┌─ PROVIDED DATA

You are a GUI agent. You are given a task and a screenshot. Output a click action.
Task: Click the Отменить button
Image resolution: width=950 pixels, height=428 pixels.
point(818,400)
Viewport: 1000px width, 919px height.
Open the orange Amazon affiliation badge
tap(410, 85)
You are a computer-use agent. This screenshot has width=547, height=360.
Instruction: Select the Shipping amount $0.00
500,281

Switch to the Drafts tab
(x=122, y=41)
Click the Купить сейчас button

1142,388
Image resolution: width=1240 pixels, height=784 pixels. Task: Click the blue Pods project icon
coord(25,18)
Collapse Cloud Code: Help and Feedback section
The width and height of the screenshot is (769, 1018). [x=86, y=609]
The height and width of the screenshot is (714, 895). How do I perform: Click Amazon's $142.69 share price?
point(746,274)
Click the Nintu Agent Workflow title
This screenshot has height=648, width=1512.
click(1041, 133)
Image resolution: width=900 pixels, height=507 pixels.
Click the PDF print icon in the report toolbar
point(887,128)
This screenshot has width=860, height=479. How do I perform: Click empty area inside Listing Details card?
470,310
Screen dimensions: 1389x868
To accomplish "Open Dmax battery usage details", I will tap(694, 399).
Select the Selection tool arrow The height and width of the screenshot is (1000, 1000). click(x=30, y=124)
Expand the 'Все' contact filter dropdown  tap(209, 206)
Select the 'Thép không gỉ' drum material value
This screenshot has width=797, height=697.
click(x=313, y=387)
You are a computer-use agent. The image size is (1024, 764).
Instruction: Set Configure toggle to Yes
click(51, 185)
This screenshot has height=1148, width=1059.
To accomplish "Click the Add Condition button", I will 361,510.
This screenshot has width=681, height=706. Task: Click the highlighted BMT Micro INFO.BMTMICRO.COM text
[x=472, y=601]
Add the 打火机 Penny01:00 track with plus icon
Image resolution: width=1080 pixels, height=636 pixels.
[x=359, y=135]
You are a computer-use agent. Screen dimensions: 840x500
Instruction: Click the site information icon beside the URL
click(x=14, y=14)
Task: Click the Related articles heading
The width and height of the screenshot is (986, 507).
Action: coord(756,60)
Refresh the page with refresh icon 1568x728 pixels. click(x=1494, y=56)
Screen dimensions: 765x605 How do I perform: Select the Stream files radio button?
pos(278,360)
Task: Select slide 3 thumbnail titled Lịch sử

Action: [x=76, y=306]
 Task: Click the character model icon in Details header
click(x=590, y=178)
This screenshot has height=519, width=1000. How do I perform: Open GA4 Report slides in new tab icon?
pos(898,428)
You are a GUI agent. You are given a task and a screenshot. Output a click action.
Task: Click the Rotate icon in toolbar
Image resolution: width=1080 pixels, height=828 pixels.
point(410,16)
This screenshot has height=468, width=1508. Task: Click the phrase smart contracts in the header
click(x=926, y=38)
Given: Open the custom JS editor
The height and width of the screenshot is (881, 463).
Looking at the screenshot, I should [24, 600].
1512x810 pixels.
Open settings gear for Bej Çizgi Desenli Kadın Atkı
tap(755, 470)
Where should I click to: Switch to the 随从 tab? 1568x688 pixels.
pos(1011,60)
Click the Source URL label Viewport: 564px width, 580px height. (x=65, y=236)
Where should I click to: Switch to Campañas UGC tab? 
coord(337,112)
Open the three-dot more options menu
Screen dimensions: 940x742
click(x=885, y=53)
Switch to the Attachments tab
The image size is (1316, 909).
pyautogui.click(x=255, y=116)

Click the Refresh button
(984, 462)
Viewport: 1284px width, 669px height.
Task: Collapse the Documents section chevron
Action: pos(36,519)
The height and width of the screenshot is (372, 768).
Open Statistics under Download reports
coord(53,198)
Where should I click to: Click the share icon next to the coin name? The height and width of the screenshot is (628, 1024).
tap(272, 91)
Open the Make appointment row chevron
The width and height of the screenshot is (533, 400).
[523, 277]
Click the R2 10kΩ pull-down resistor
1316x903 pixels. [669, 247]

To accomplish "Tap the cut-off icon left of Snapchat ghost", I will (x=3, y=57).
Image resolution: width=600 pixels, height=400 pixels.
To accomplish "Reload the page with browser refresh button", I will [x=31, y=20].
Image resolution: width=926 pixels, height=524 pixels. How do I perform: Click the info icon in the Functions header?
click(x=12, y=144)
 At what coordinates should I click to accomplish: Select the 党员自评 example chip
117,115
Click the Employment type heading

└─

◆ **DESCRIPTION OF THE TASK**: The records need to be set down again without a single difference.

◆ **SOLUTION BELOW**:
You are a GUI agent. You are given a task and a screenshot. Output a click action.
Task: Click the Отменить button
Image resolution: width=950 pixels, height=428 pixels.
point(818,400)
Viewport: 1000px width, 919px height.
Open the orange Amazon affiliation badge
tap(410, 85)
You are a computer-use agent. This screenshot has width=547, height=360.
Instruction: Select the Shipping amount $0.00
500,281

Switch to the Drafts tab
(x=122, y=41)
Click the Купить сейчас button

1142,388
Image resolution: width=1240 pixels, height=784 pixels. Task: Click the blue Pods project icon
coord(25,18)
Collapse Cloud Code: Help and Feedback section
The width and height of the screenshot is (769, 1018). [x=86, y=609]
The height and width of the screenshot is (714, 895). How do I perform: Click Amazon's $142.69 share price?
point(746,274)
Click the Nintu Agent Workflow title
This screenshot has height=648, width=1512.
click(1041, 133)
Image resolution: width=900 pixels, height=507 pixels.
Click the PDF print icon in the report toolbar
point(887,128)
This screenshot has width=860, height=479. How do I perform: Click empty area inside Listing Details card?
470,310
Screen dimensions: 1389x868
To accomplish "Open Dmax battery usage details", I will tap(694, 399).
Select the Selection tool arrow The height and width of the screenshot is (1000, 1000). click(x=30, y=124)
Expand the 'Все' contact filter dropdown  tap(209, 206)
Select the 'Thép không gỉ' drum material value
This screenshot has width=797, height=697.
click(x=313, y=387)
You are a computer-use agent. The image size is (1024, 764).
Instruction: Set Configure toggle to Yes
click(51, 185)
This screenshot has height=1148, width=1059.
To accomplish "Click the Add Condition button", I will 361,510.
This screenshot has width=681, height=706. Task: Click the highlighted BMT Micro INFO.BMTMICRO.COM text
[x=472, y=601]
Add the 打火机 Penny01:00 track with plus icon
Image resolution: width=1080 pixels, height=636 pixels.
[x=359, y=135]
You are a computer-use agent. Screen dimensions: 840x500
Instruction: Click the site information icon beside the URL
click(x=14, y=14)
Task: Click the Related articles heading
The width and height of the screenshot is (986, 507).
Action: coord(756,60)
Refresh the page with refresh icon 1568x728 pixels. click(x=1494, y=56)
Screen dimensions: 765x605 How do I perform: Select the Stream files radio button?
pos(278,360)
Task: Select slide 3 thumbnail titled Lịch sử

Action: [x=76, y=306]
 Task: Click the character model icon in Details header
click(x=590, y=178)
This screenshot has height=519, width=1000. How do I perform: Open GA4 Report slides in new tab icon?
pos(898,428)
You are a GUI agent. You are given a task and a screenshot. Output a click action.
Task: Click the Rotate icon in toolbar
Image resolution: width=1080 pixels, height=828 pixels.
point(410,16)
This screenshot has height=468, width=1508. Task: Click the phrase smart contracts in the header
click(x=926, y=38)
Given: Open the custom JS editor
The height and width of the screenshot is (881, 463).
Looking at the screenshot, I should [24, 600].
1512x810 pixels.
Open settings gear for Bej Çizgi Desenli Kadın Atkı
tap(755, 470)
Where should I click to: Switch to the 随从 tab? 1568x688 pixels.
pos(1011,60)
Click the Source URL label Viewport: 564px width, 580px height. (x=65, y=236)
Where should I click to: Switch to Campañas UGC tab? 
coord(337,112)
Open the three-dot more options menu
Screen dimensions: 940x742
click(x=885, y=53)
Switch to the Attachments tab
The image size is (1316, 909).
pyautogui.click(x=255, y=116)

Click the Refresh button
(984, 462)
Viewport: 1284px width, 669px height.
Task: Collapse the Documents section chevron
Action: pos(36,519)
The height and width of the screenshot is (372, 768).
Open Statistics under Download reports
coord(53,198)
Where should I click to: Click the share icon next to the coin name? The height and width of the screenshot is (628, 1024).
tap(272, 91)
Open the Make appointment row chevron
The width and height of the screenshot is (533, 400).
[523, 277]
Click the R2 10kΩ pull-down resistor
1316x903 pixels. [669, 247]

To accomplish "Tap the cut-off icon left of Snapchat ghost", I will (x=3, y=57).
Image resolution: width=600 pixels, height=400 pixels.
To accomplish "Reload the page with browser refresh button", I will [x=31, y=20].
Image resolution: width=926 pixels, height=524 pixels. How do I perform: Click the info icon in the Functions header?
click(x=12, y=144)
 At what coordinates should I click to accomplish: Select the 党员自评 example chip
117,115
Click the Employment type heading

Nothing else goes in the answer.